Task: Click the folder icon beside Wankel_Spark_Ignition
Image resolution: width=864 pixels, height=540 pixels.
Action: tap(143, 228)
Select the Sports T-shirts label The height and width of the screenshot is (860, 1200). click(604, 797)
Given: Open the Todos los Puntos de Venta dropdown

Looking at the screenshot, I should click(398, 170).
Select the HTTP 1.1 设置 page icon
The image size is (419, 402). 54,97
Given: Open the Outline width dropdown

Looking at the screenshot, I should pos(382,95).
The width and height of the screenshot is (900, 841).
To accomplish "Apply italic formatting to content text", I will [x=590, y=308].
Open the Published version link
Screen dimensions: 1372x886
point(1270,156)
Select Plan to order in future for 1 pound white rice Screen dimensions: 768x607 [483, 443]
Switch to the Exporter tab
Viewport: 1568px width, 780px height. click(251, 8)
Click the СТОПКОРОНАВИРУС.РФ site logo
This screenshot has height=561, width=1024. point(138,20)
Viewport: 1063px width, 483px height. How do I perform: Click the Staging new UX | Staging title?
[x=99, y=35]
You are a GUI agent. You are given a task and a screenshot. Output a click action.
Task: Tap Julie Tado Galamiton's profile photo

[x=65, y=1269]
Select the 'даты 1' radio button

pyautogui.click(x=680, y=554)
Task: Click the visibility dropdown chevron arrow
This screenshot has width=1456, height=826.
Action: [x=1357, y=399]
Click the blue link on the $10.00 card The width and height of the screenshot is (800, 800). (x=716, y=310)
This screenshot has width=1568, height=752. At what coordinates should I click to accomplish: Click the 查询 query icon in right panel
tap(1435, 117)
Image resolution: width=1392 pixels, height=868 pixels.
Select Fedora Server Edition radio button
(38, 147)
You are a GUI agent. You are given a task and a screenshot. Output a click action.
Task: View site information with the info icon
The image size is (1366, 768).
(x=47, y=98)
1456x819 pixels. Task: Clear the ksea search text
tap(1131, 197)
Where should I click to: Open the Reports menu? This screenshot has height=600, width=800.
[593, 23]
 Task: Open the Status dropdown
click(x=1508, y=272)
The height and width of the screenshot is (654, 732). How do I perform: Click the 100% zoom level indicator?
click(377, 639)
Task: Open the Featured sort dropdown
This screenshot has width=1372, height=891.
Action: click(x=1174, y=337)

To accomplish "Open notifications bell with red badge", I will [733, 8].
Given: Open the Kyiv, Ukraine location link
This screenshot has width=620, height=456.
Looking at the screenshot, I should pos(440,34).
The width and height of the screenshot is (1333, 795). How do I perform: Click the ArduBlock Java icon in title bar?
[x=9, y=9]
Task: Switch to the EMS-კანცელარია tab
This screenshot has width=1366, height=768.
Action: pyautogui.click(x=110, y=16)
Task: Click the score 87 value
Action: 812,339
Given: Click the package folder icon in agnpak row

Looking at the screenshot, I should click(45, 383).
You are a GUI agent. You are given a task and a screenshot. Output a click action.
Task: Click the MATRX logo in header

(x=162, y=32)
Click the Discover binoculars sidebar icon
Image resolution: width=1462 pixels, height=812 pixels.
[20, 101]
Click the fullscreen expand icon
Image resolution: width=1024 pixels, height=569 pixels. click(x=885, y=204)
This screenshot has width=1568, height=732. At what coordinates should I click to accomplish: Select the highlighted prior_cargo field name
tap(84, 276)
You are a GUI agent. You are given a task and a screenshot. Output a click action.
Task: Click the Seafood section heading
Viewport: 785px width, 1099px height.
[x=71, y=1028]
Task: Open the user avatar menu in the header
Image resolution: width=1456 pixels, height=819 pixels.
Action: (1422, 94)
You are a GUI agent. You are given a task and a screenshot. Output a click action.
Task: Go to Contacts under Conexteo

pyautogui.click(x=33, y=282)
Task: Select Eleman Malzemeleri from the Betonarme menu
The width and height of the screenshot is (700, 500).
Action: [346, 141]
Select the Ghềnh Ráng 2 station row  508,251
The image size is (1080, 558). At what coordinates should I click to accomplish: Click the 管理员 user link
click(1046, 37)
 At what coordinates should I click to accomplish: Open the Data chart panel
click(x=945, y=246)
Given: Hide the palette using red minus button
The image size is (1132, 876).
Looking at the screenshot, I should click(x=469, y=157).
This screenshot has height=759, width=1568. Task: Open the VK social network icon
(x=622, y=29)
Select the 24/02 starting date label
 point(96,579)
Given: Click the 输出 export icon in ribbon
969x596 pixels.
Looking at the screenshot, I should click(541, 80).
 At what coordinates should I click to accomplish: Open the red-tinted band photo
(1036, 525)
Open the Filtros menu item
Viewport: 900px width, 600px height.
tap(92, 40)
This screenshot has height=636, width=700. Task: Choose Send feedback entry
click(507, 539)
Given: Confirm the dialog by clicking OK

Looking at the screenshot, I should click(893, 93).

*Stated task*: Format these lines as a JSON list of strings, one string per line, leaving out blank lines.

*Task response*:
[
  "Task: Click the folder icon beside Wankel_Spark_Ignition",
  "Image resolution: width=864 pixels, height=540 pixels.",
  "Action: tap(143, 228)",
  "Select the Sports T-shirts label The height and width of the screenshot is (860, 1200). click(604, 797)",
  "Given: Open the Todos los Puntos de Venta dropdown",
  "Looking at the screenshot, I should click(398, 170).",
  "Select the HTTP 1.1 设置 page icon",
  "The image size is (419, 402). 54,97",
  "Given: Open the Outline width dropdown",
  "Looking at the screenshot, I should pos(382,95).",
  "The width and height of the screenshot is (900, 841).",
  "To accomplish \"Apply italic formatting to content text\", I will [x=590, y=308].",
  "Open the Published version link",
  "Screen dimensions: 1372x886",
  "point(1270,156)",
  "Select Plan to order in future for 1 pound white rice Screen dimensions: 768x607 [483, 443]",
  "Switch to the Exporter tab",
  "Viewport: 1568px width, 780px height. click(251, 8)",
  "Click the СТОПКОРОНАВИРУС.РФ site logo",
  "This screenshot has height=561, width=1024. point(138,20)",
  "Viewport: 1063px width, 483px height. How do I perform: Click the Staging new UX | Staging title?",
  "[x=99, y=35]",
  "You are a GUI agent. You are given a task and a screenshot. Output a click action.",
  "Task: Tap Julie Tado Galamiton's profile photo",
  "[x=65, y=1269]",
  "Select the 'даты 1' radio button",
  "pyautogui.click(x=680, y=554)",
  "Task: Click the visibility dropdown chevron arrow",
  "This screenshot has width=1456, height=826.",
  "Action: [x=1357, y=399]",
  "Click the blue link on the $10.00 card The width and height of the screenshot is (800, 800). (x=716, y=310)",
  "This screenshot has width=1568, height=752. At what coordinates should I click to accomplish: Click the 查询 query icon in right panel",
  "tap(1435, 117)",
  "Image resolution: width=1392 pixels, height=868 pixels.",
  "Select Fedora Server Edition radio button",
  "(38, 147)",
  "You are a GUI agent. You are given a task and a screenshot. Output a click action.",
  "Task: View site information with the info icon",
  "The image size is (1366, 768).",
  "(x=47, y=98)",
  "1456x819 pixels. Task: Clear the ksea search text",
  "tap(1131, 197)",
  "Where should I click to: Open the Reports menu? This screenshot has height=600, width=800.",
  "[593, 23]",
  " Task: Open the Status dropdown",
  "click(x=1508, y=272)",
  "The height and width of the screenshot is (654, 732). How do I perform: Click the 100% zoom level indicator?",
  "click(377, 639)",
  "Task: Open the Featured sort dropdown",
  "This screenshot has width=1372, height=891.",
  "Action: click(x=1174, y=337)",
  "To accomplish \"Open notifications bell with red badge\", I will [733, 8].",
  "Given: Open the Kyiv, Ukraine location link",
  "This screenshot has width=620, height=456.",
  "Looking at the screenshot, I should pos(440,34).",
  "The width and height of the screenshot is (1333, 795). How do I perform: Click the ArduBlock Java icon in title bar?",
  "[x=9, y=9]",
  "Task: Switch to the EMS-კანცელარია tab",
  "This screenshot has width=1366, height=768.",
  "Action: pyautogui.click(x=110, y=16)",
  "Task: Click the score 87 value",
  "Action: 812,339",
  "Given: Click the package folder icon in agnpak row",
  "Looking at the screenshot, I should click(45, 383).",
  "You are a GUI agent. You are given a task and a screenshot. Output a click action.",
  "Task: Click the MATRX logo in header",
  "(x=162, y=32)",
  "Click the Discover binoculars sidebar icon",
  "Image resolution: width=1462 pixels, height=812 pixels.",
  "[20, 101]",
  "Click the fullscreen expand icon",
  "Image resolution: width=1024 pixels, height=569 pixels. click(x=885, y=204)",
  "This screenshot has width=1568, height=732. At what coordinates should I click to accomplish: Select the highlighted prior_cargo field name",
  "tap(84, 276)",
  "You are a GUI agent. You are given a task and a screenshot. Output a click action.",
  "Task: Click the Seafood section heading",
  "Viewport: 785px width, 1099px height.",
  "[x=71, y=1028]",
  "Task: Open the user avatar menu in the header",
  "Image resolution: width=1456 pixels, height=819 pixels.",
  "Action: (1422, 94)",
  "You are a GUI agent. You are given a task and a screenshot. Output a click action.",
  "Task: Go to Contacts under Conexteo",
  "pyautogui.click(x=33, y=282)",
  "Task: Select Eleman Malzemeleri from the Betonarme menu",
  "The width and height of the screenshot is (700, 500).",
  "Action: [346, 141]",
  "Select the Ghềnh Ráng 2 station row  508,251",
  "The image size is (1080, 558). At what coordinates should I click to accomplish: Click the 管理员 user link",
  "click(1046, 37)",
  " At what coordinates should I click to accomplish: Open the Data chart panel",
  "click(x=945, y=246)",
  "Given: Hide the palette using red minus button",
  "The image size is (1132, 876).",
  "Looking at the screenshot, I should click(x=469, y=157).",
  "This screenshot has height=759, width=1568. Task: Open the VK social network icon",
  "(x=622, y=29)",
  "Select the 24/02 starting date label",
  " point(96,579)",
  "Given: Click the 输出 export icon in ribbon",
  "969x596 pixels.",
  "Looking at the screenshot, I should click(541, 80).",
  " At what coordinates should I click to accomplish: Open the red-tinted band photo",
  "(1036, 525)",
  "Open the Filtros menu item",
  "Viewport: 900px width, 600px height.",
  "tap(92, 40)",
  "This screenshot has height=636, width=700. Task: Choose Send feedback entry",
  "click(507, 539)",
  "Given: Confirm the dialog by clicking OK",
  "Looking at the screenshot, I should click(893, 93)."
]